Blurring is present in spiral cine DENSE images acquired at both 3.0 T and 1.5 T using the typical 11.1 ms readout duration, which yielded substantially reduced radial strains and mildly reduced circumferential strains. Clinical studies using spiral cine DENSE should consider these limitations, while future technical advances may need to leverage accelerated techniques to improve the robustness and accuracy of the DENSE acquisition rather than focusing solely on reduced acquisition time.
激发回波位移编码(DENSE)是一种相位对比技术,可将组织位移编码到相位图像中,这些图像通常被处理为诸如应变等心脏功能的测量指标。为了提高信噪比和时空分辨率,DENSE通常采用螺旋读出方式,读出持续时间为11.1毫秒。然而,由于诸如失谐和T2*衰减等常见现象,长螺旋读出持续时间容易出现模糊,这可能会改变应变的最终量化结果。我们假设,较长的读出持续时间会降低图像质量,并在3.0T和1.5T时低估心脏应变,而使用短读出持续时间可以克服这些限制。

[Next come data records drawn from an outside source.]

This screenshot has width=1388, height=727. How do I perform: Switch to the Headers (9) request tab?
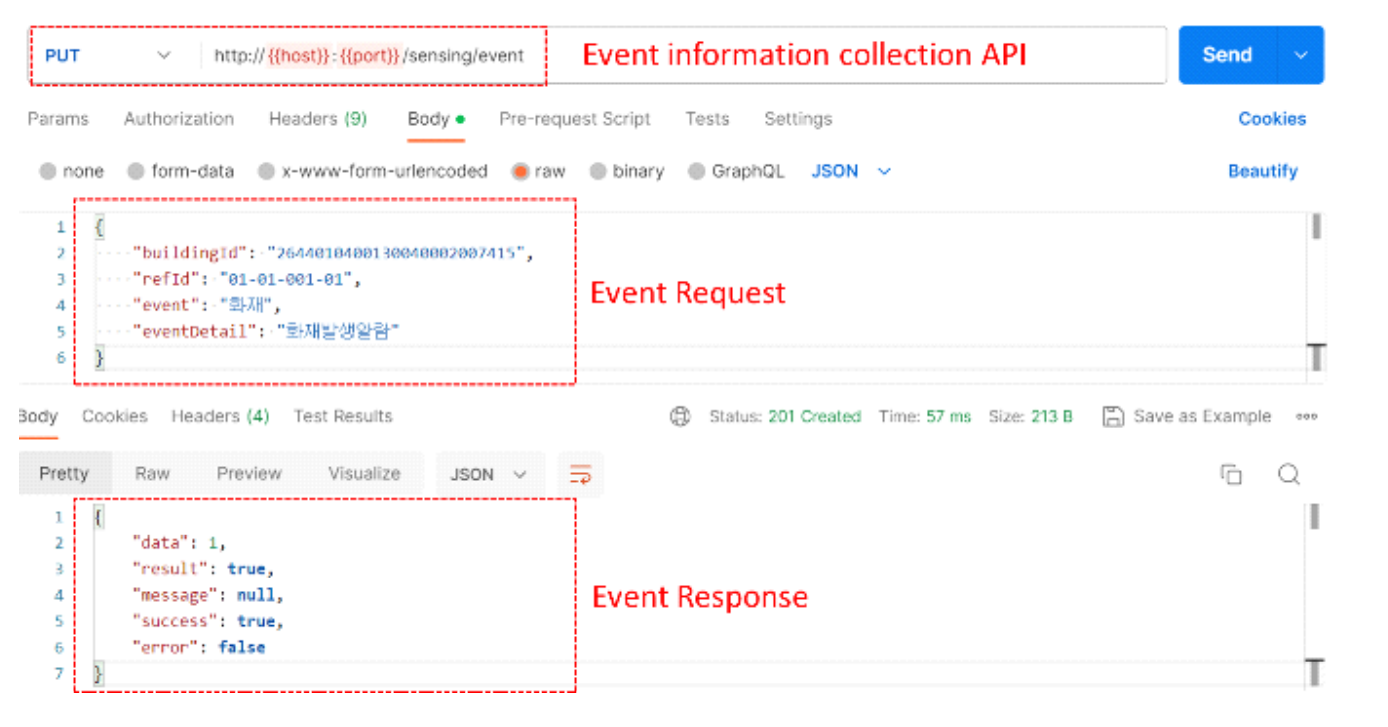coord(317,119)
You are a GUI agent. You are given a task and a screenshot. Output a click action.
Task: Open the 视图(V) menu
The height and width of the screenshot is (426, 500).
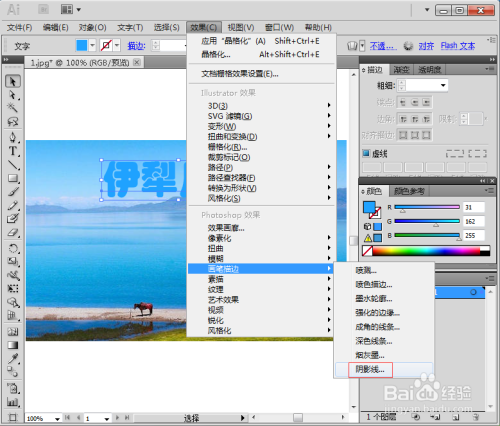click(x=241, y=27)
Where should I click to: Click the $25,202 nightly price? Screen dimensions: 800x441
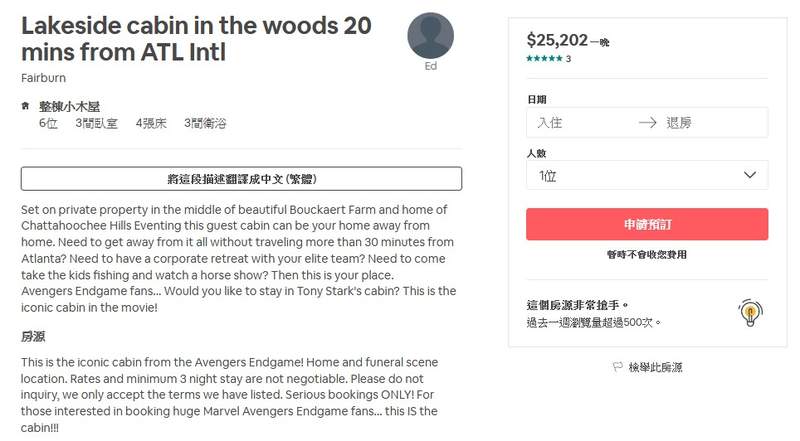tap(557, 40)
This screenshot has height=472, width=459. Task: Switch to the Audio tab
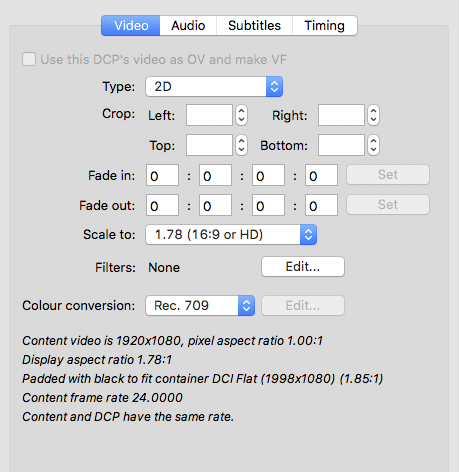[188, 26]
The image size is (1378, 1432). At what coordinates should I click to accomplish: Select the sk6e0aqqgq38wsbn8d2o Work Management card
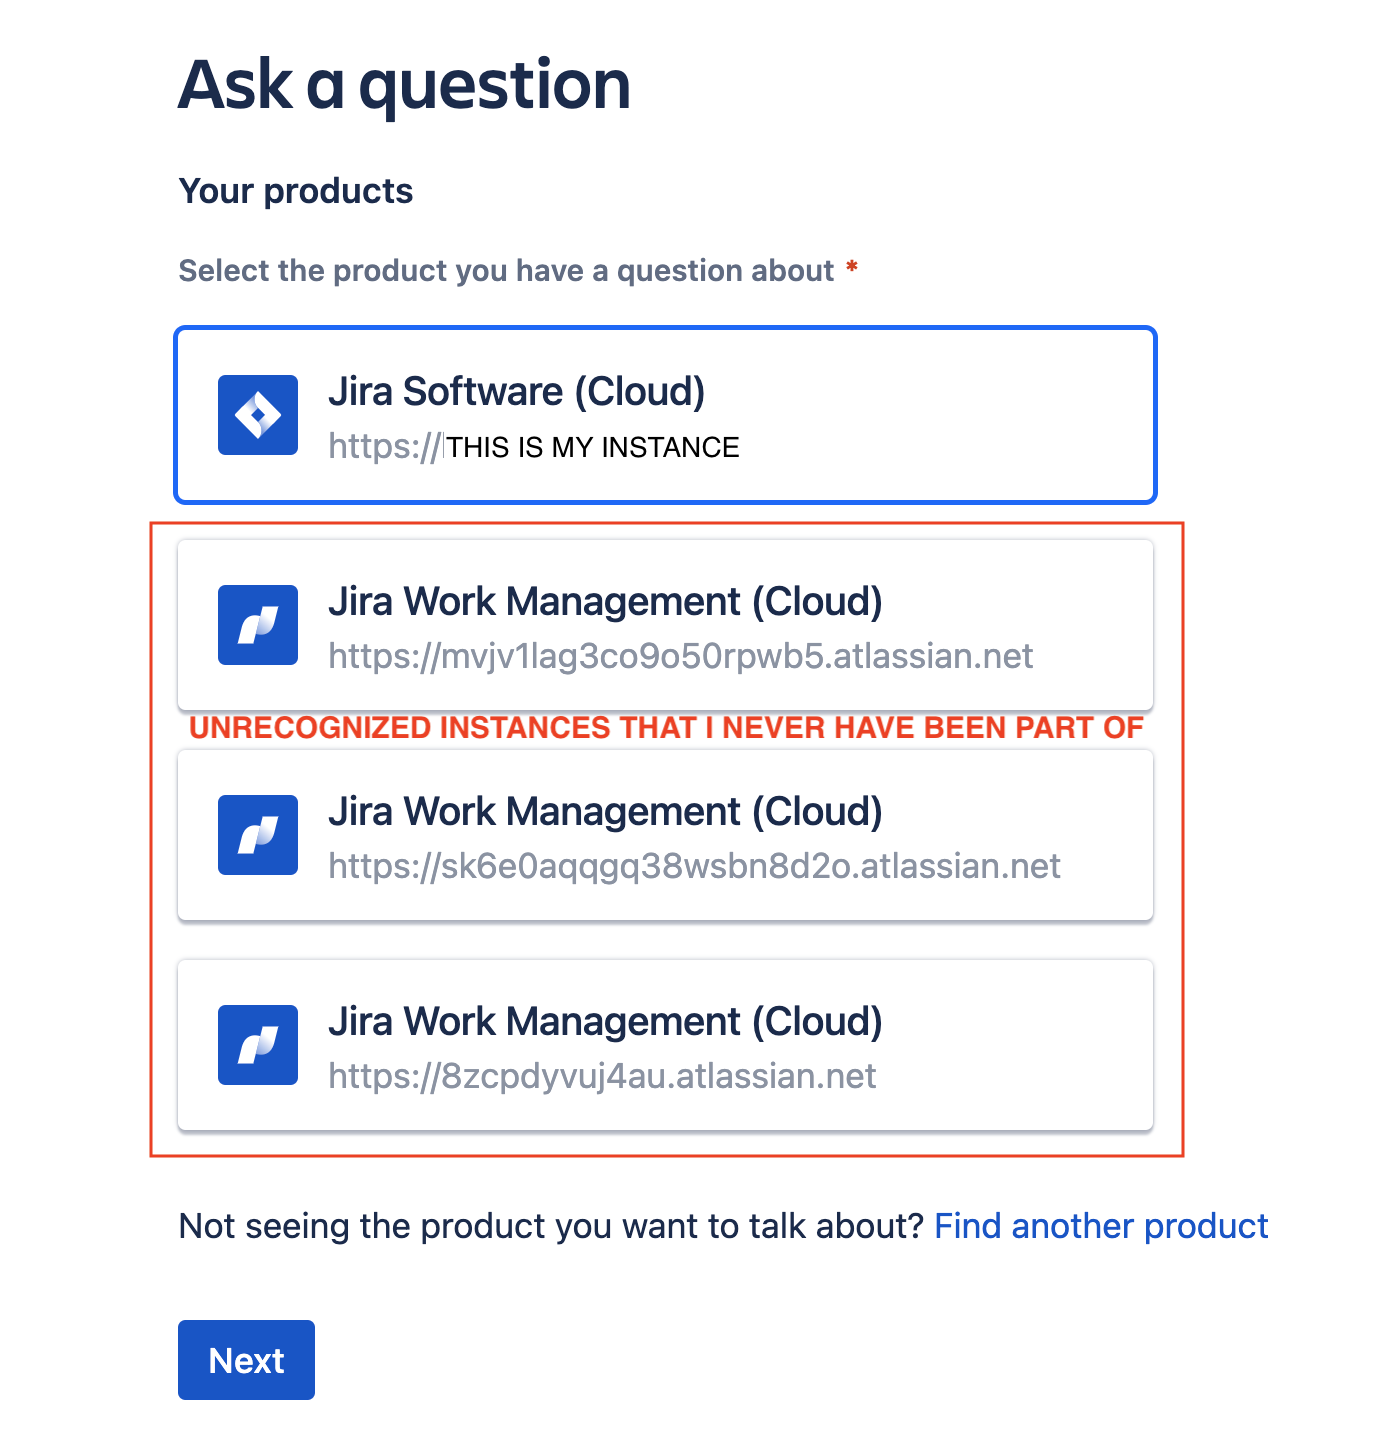click(665, 835)
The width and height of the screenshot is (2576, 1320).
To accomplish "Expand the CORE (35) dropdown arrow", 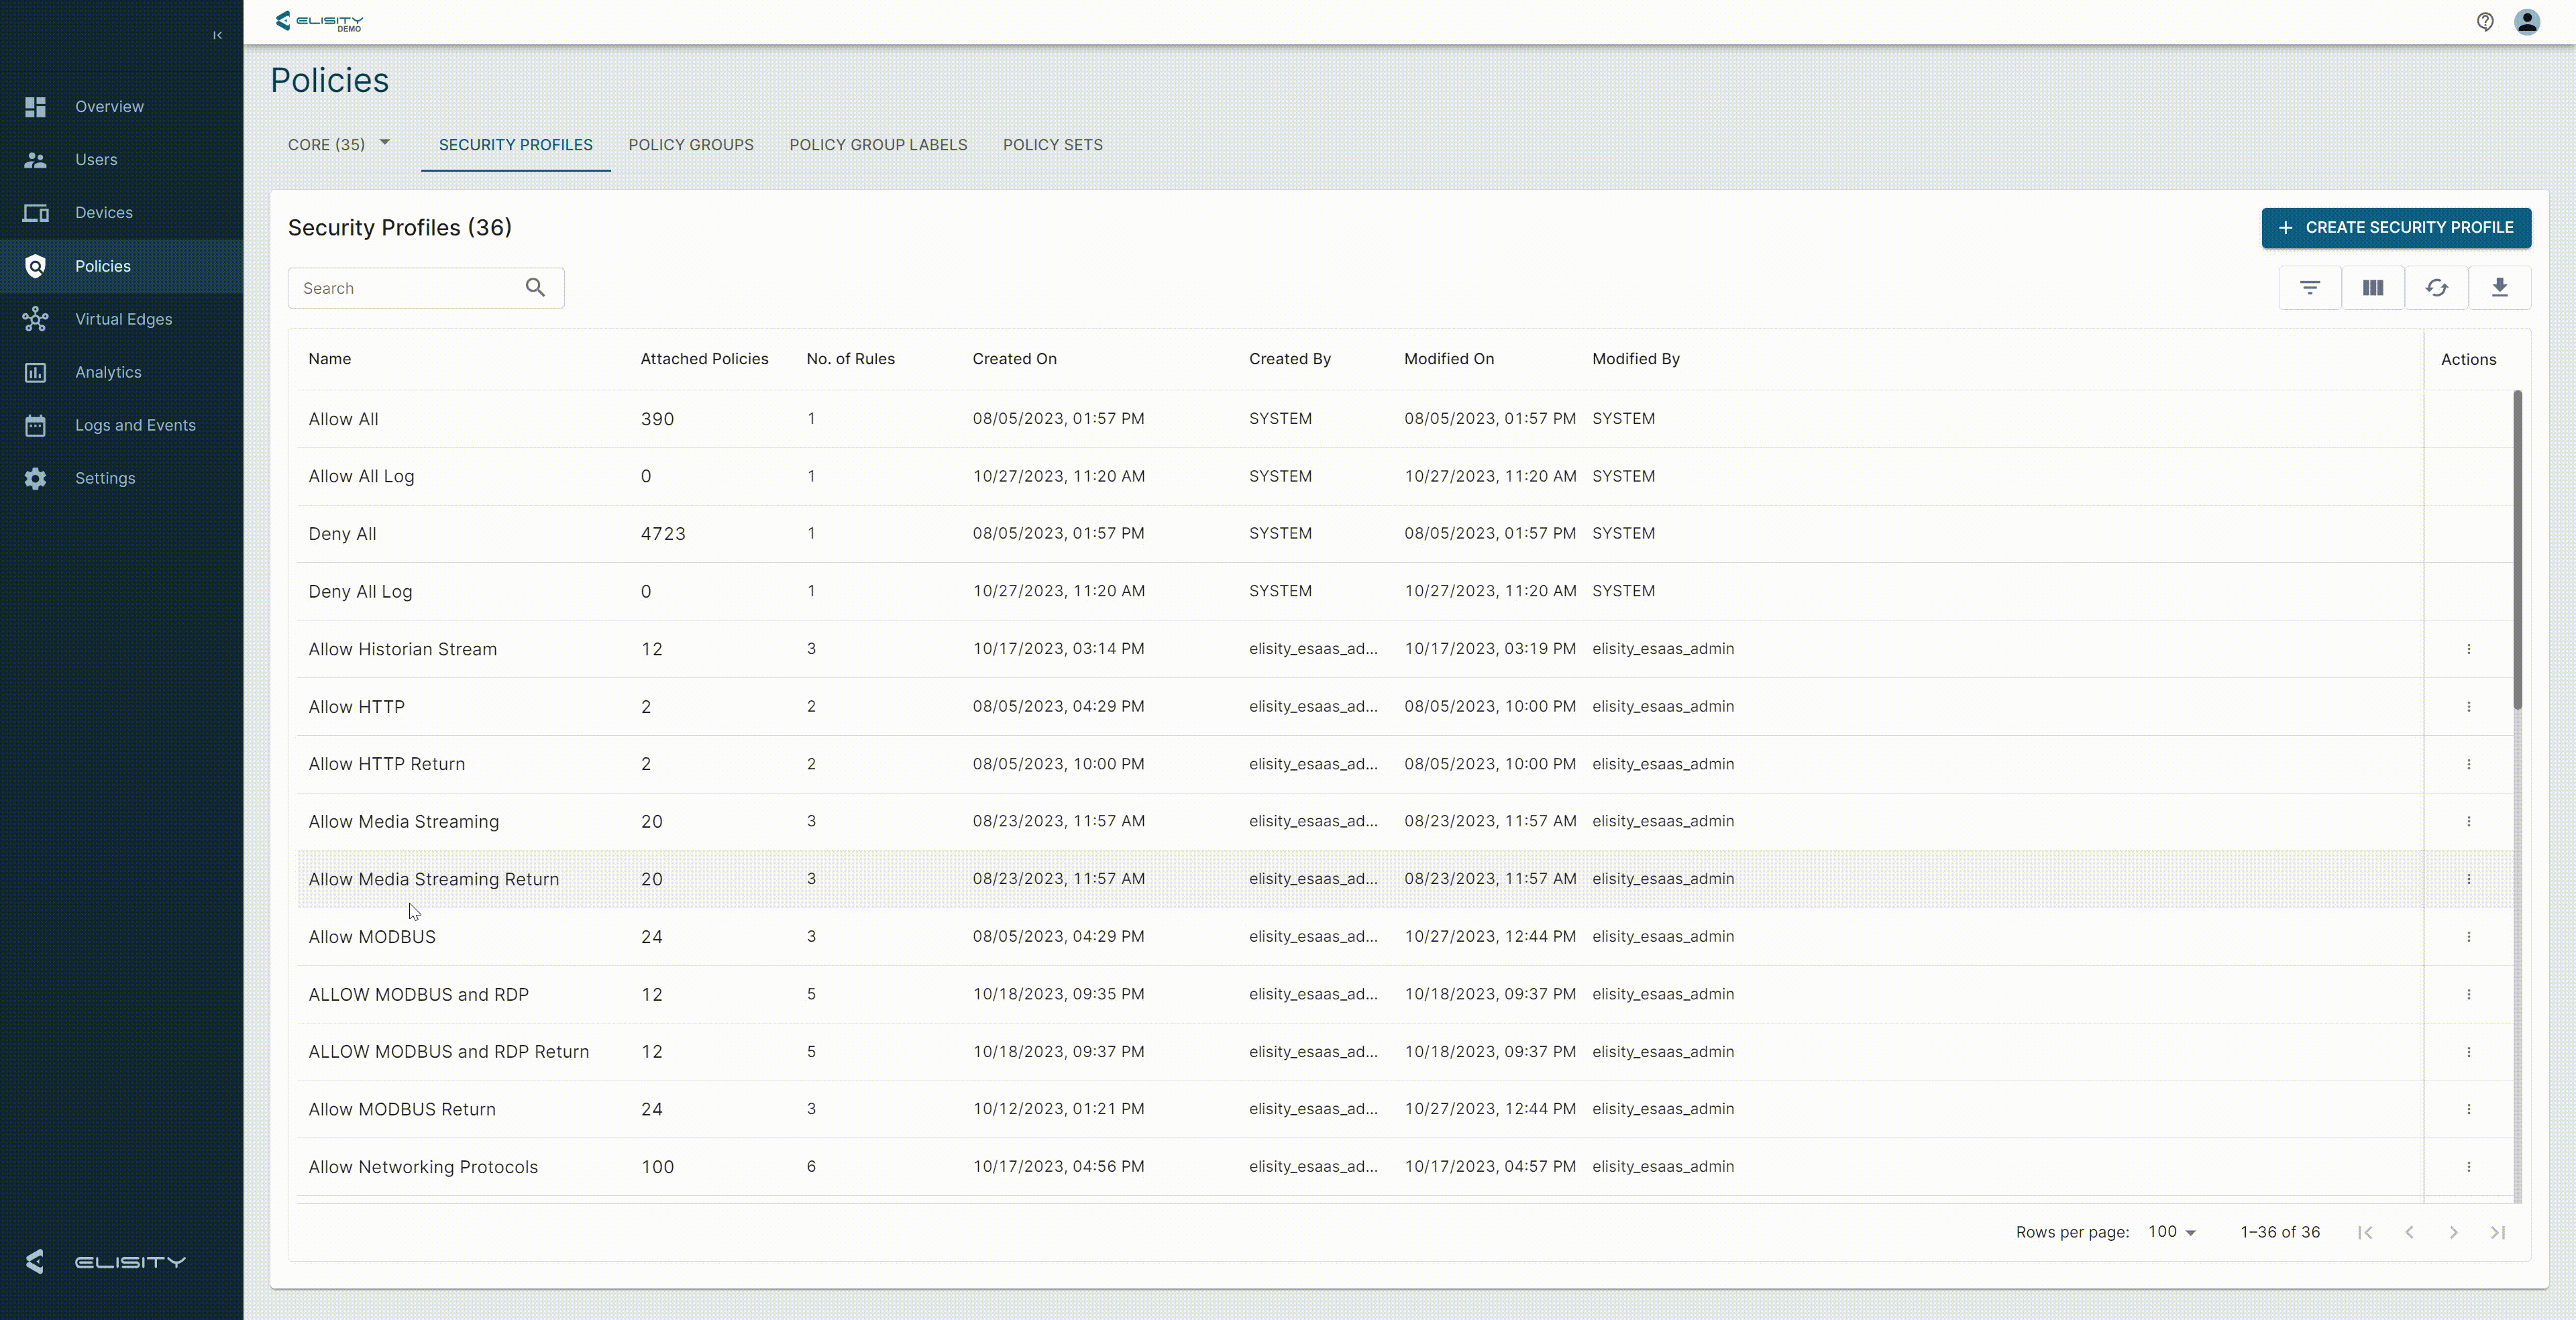I will (384, 143).
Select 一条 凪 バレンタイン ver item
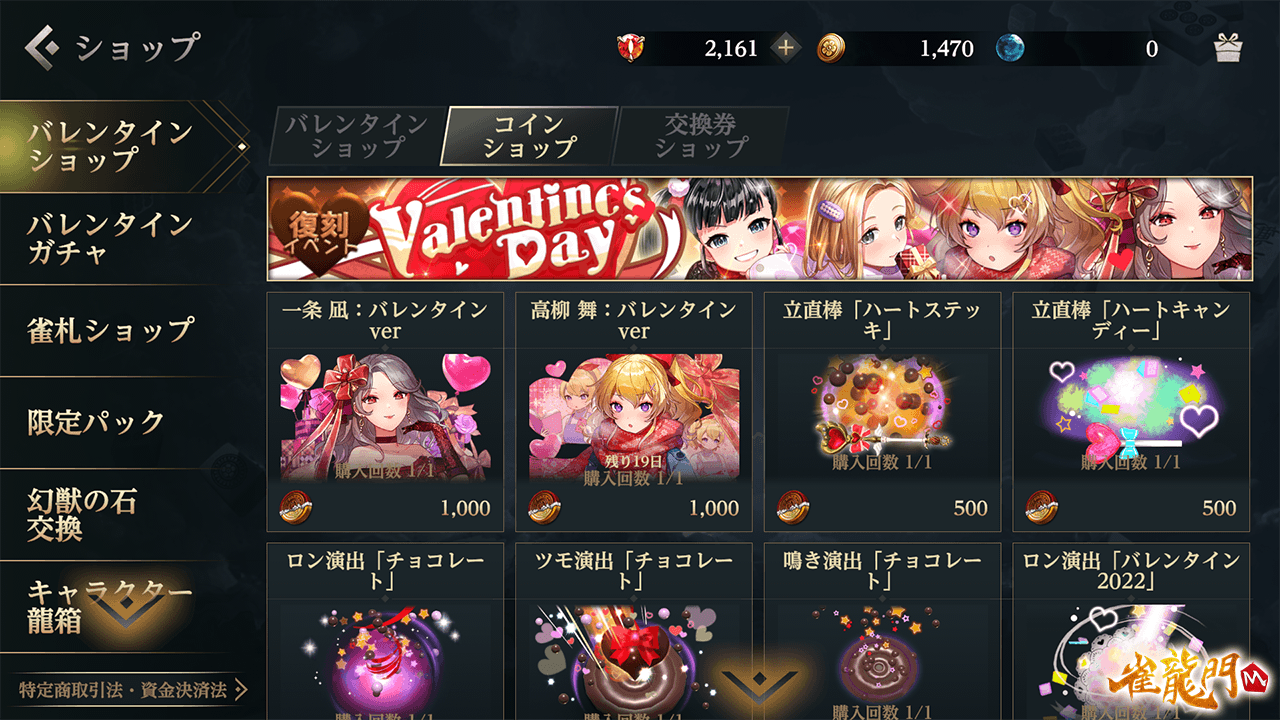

进行了计算模拟,以研究失谐和T2*衰减、螺旋电影DENSE读出持续时间与测量的径向和周向应变之间的关系。五名健康参与者随后在3.0T和1.5T下接受了二维螺旋电影DENSE检查,采用了几种不同的读出持续时间,包括11.1毫秒及更短时间。使用Pearson相关性来评估心脏应变与螺旋读出持续时间之间的关系。
模拟表明,长读出持续时间与失谐和T2*衰减相结合会产生模糊图像并低估应变。在典型的11.1毫秒DENSE读出情况下,参与者左心室前壁和侧壁出现模糊,而较短的读出持续时间可明显改善这种情况。这些节段的径向和周向应变与读出持续时间显著相关。与1.9毫秒读出相比,11.1毫秒读出在两个场强下均使这些节段的径向和周向应变分别低估高达19.6%和1.5%(绝对值),或42%和7%(相对值)。
使用典型的11.1毫秒读出持续时间在3.0T和1.5T下采集的螺旋电影DENSE图像中存在模糊,这导致径向应变大幅降低,周向应变略有降低。使用螺旋电影DENSE的临床研究应考虑这些限制,而未来的技术进步可能需要利用加速技术来提高DENSE采集的稳健性和准确性,而不是仅仅关注缩短采集时间。